4 水道水フロリデーションを進めるにあたっての課題と対応
 以上の検討結果から、水道水フロリデーションを吉川市の歯科保健政策に位置づけることは、市民の健康づくりの視点から重要と考えるが、実現に向けては以下のような課題と対応をさらに検討する必要がある。

(1) 政策決定と取り組み
 科学的根拠に基づき、歯科保健施策における水道水フロリデーションの意義や、有効性を理解した上で、市民の健康づくり施策の一環として取り組んでいくという、市としての政策決定をする必要がある。

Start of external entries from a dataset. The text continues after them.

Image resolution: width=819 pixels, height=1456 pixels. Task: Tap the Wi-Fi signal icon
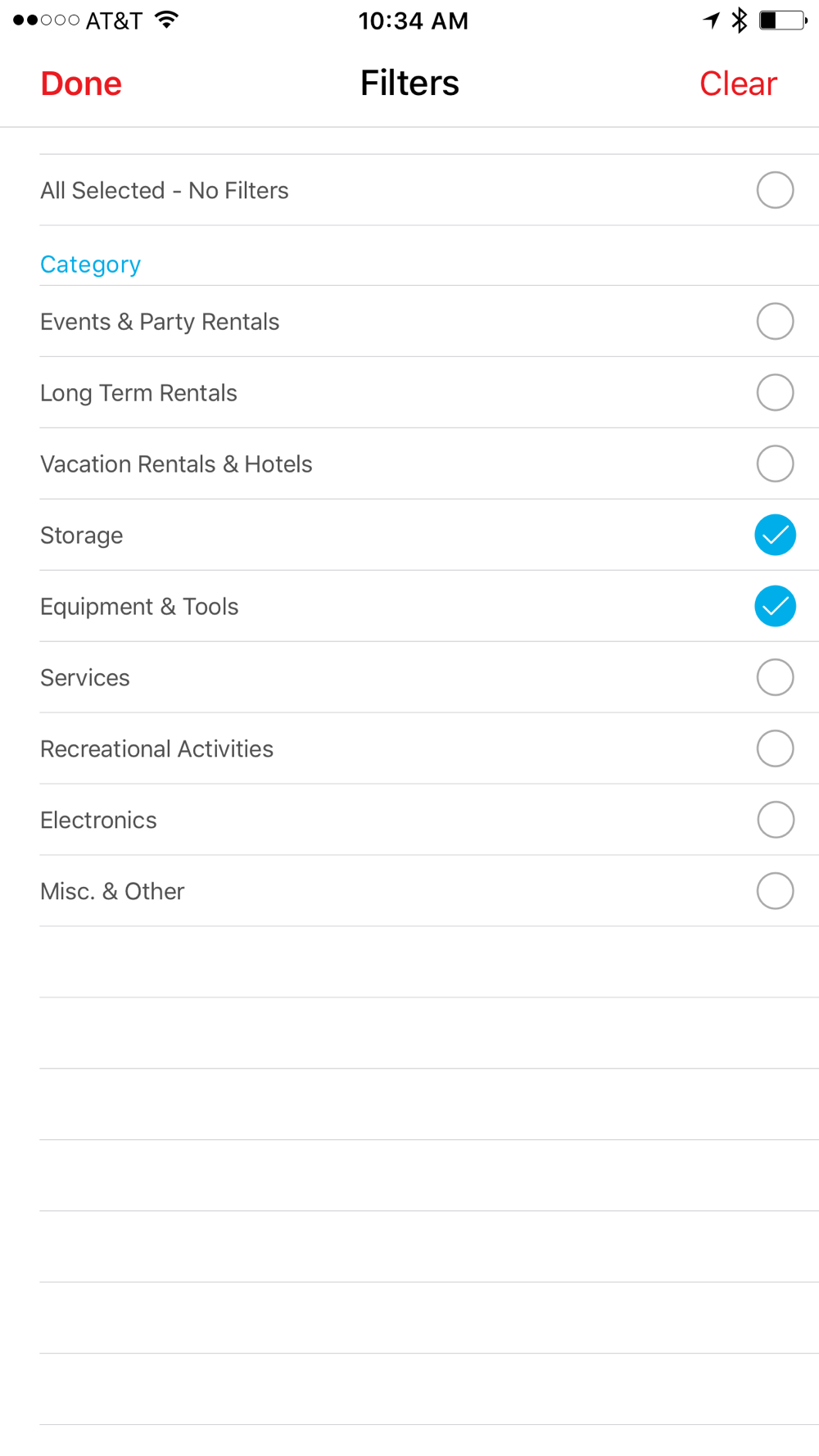[x=167, y=20]

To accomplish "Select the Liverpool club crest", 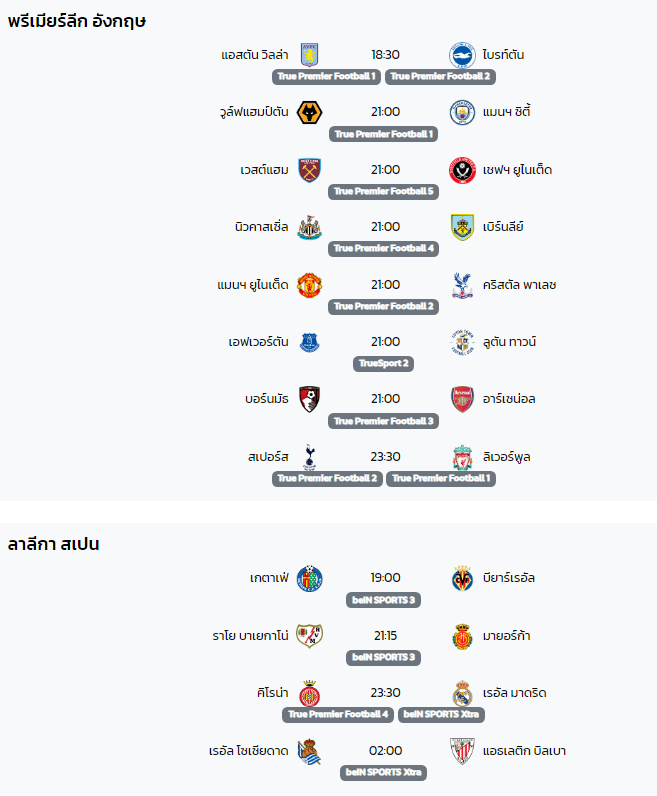I will (462, 457).
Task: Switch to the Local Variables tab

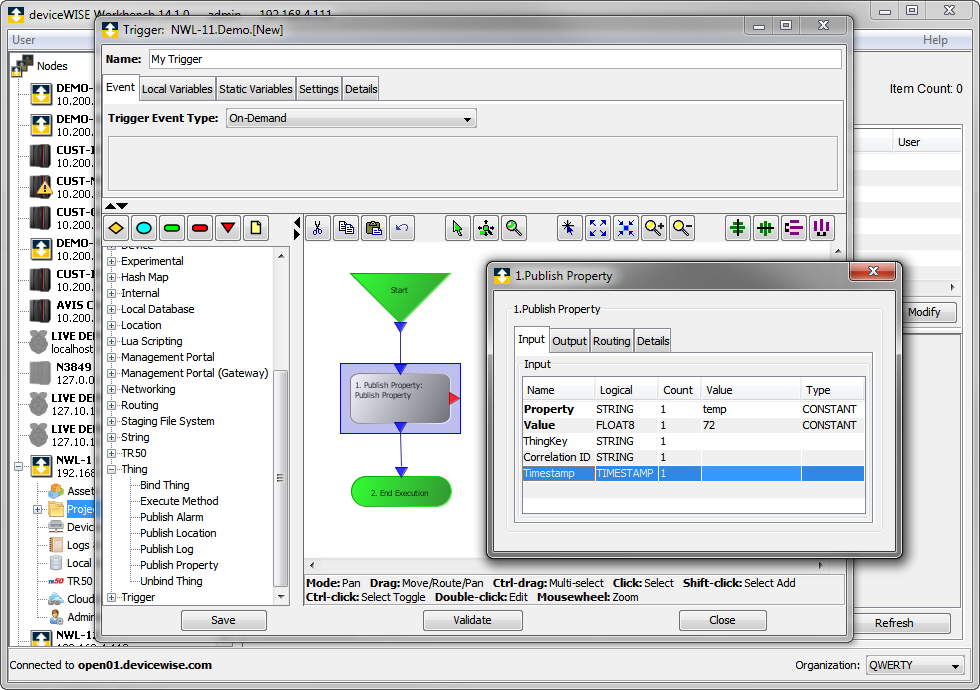Action: [177, 89]
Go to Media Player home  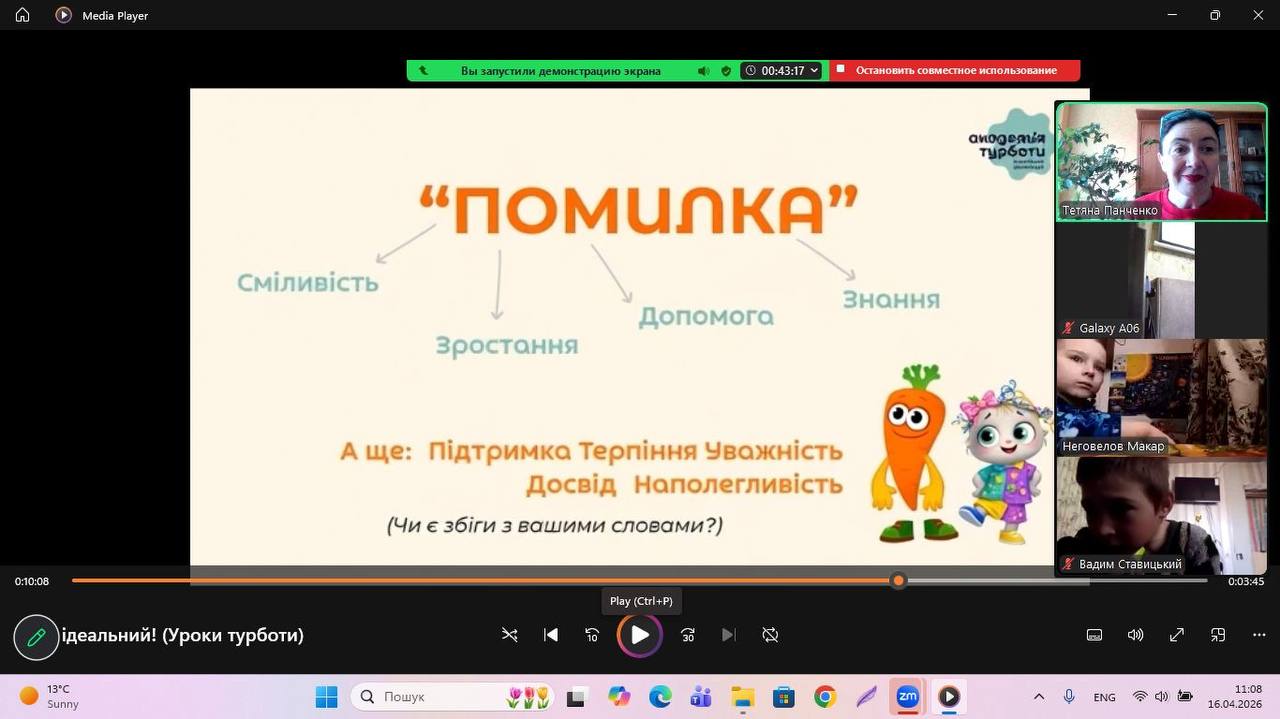coord(22,15)
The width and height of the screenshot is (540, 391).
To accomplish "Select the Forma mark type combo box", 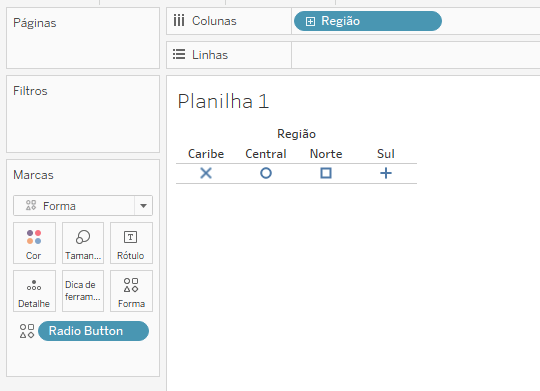I will [x=83, y=206].
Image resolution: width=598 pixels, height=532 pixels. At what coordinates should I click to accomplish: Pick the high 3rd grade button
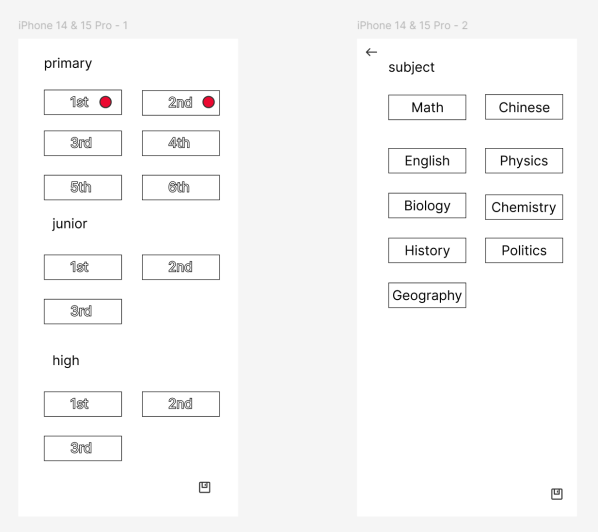tap(83, 448)
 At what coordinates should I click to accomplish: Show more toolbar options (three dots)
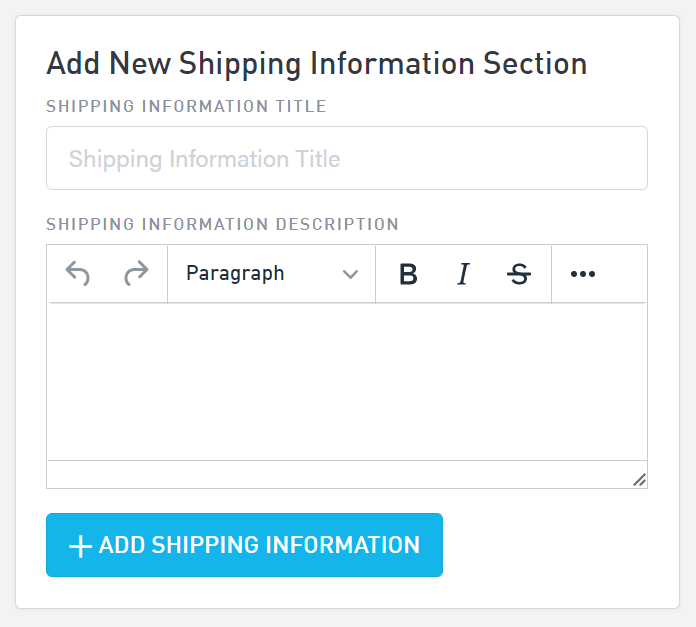(x=583, y=274)
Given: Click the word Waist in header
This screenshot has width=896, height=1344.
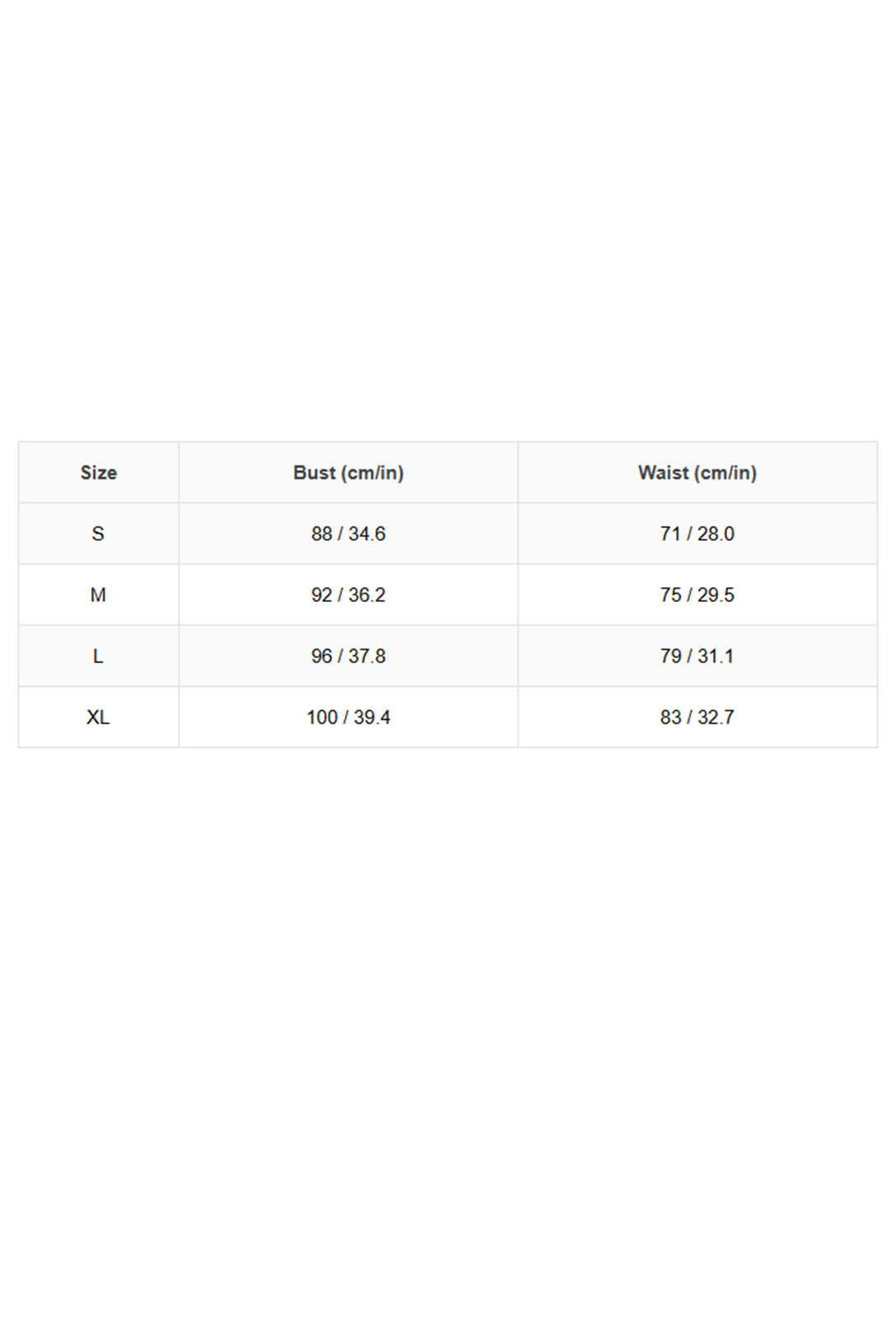Looking at the screenshot, I should click(x=663, y=473).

その上で、今後、市民の理解を得るためにどのように情報提供を行っていくのか、また、議会の同意を得るための方策をどうするのかなど、タイムスケジュールを含めて課題解決に向けた全庁的な取り組み方法を考えていかなければならない。

(2) 市民への周知と理解を得るための方策
 フッ化物歯面塗布やフッ素入り歯磨剤の利用など、フッ化物がむし歯予防に有効であることは、すでに市民には広く浸透しているが、水道水フロリデーションについては正しい情報が市民に行き渡っているとはいい難い。 

 そのため、広報やあらゆる事業の中で、水道水フロリデーションに対する正しい情報提供を行い、理解を深める方策が必要である。

 それには、医学的立場の専門家として歯科医師会をはじめ医師会、薬剤師会の協力も不可欠であることから、協力要請を行うことも必要であるが、吉川歯科医師会においてはすでに「全ての市民の生涯を通じた歯の健康づくりのため、専門団体として、あらゆるフッ化物応用を支援・協力する立場である」ことを表明している。

 このような専門団体だけでなく、関係機関を含めた「推進委員会」を構成するなどして、市民への周知や関係団体との連携、実施における技術的課題への対策など、水道水フロリデーション具体化に向けた取り組みを進める必要がある。

(3) 水道水フロリデーションに関する関係機関との調整   
 水道水フロリデーションは、水道水フロリデーション装置の設置やその後の維持管理などについて、水道事業に実施を委ねることになるため、水道課を含め全庁的に取り組む必要がある。

 また、実施する場合の設備や技術的な課題については、厚生労働省をはじめとする関係機関の協力を求める必要があると考えられる。これまで研究会の検討にあたって協力をいただいている日本大医学松戸歯学部の小林清吾教授の研究室が近くにあることから、官学連携事業として進めていくことも検討すべきであると考える。

5 まとめ
 以上のように、水道水フロリデーション実施にあたっての課題と対応について整理してきたが、水道水フロリデーションは、市民のむし歯予防から、歯科保健向上へと繋げるための有効な方法であることから、市の歯科保健政策に位置付けし、積極的に取り組んでいくことが肝要である。
 
今後、導入スケジュールや費用面などいくつか検討を要する事項も残されているが、実施の政策決定をすることが必要であることをもって、報告とするものである。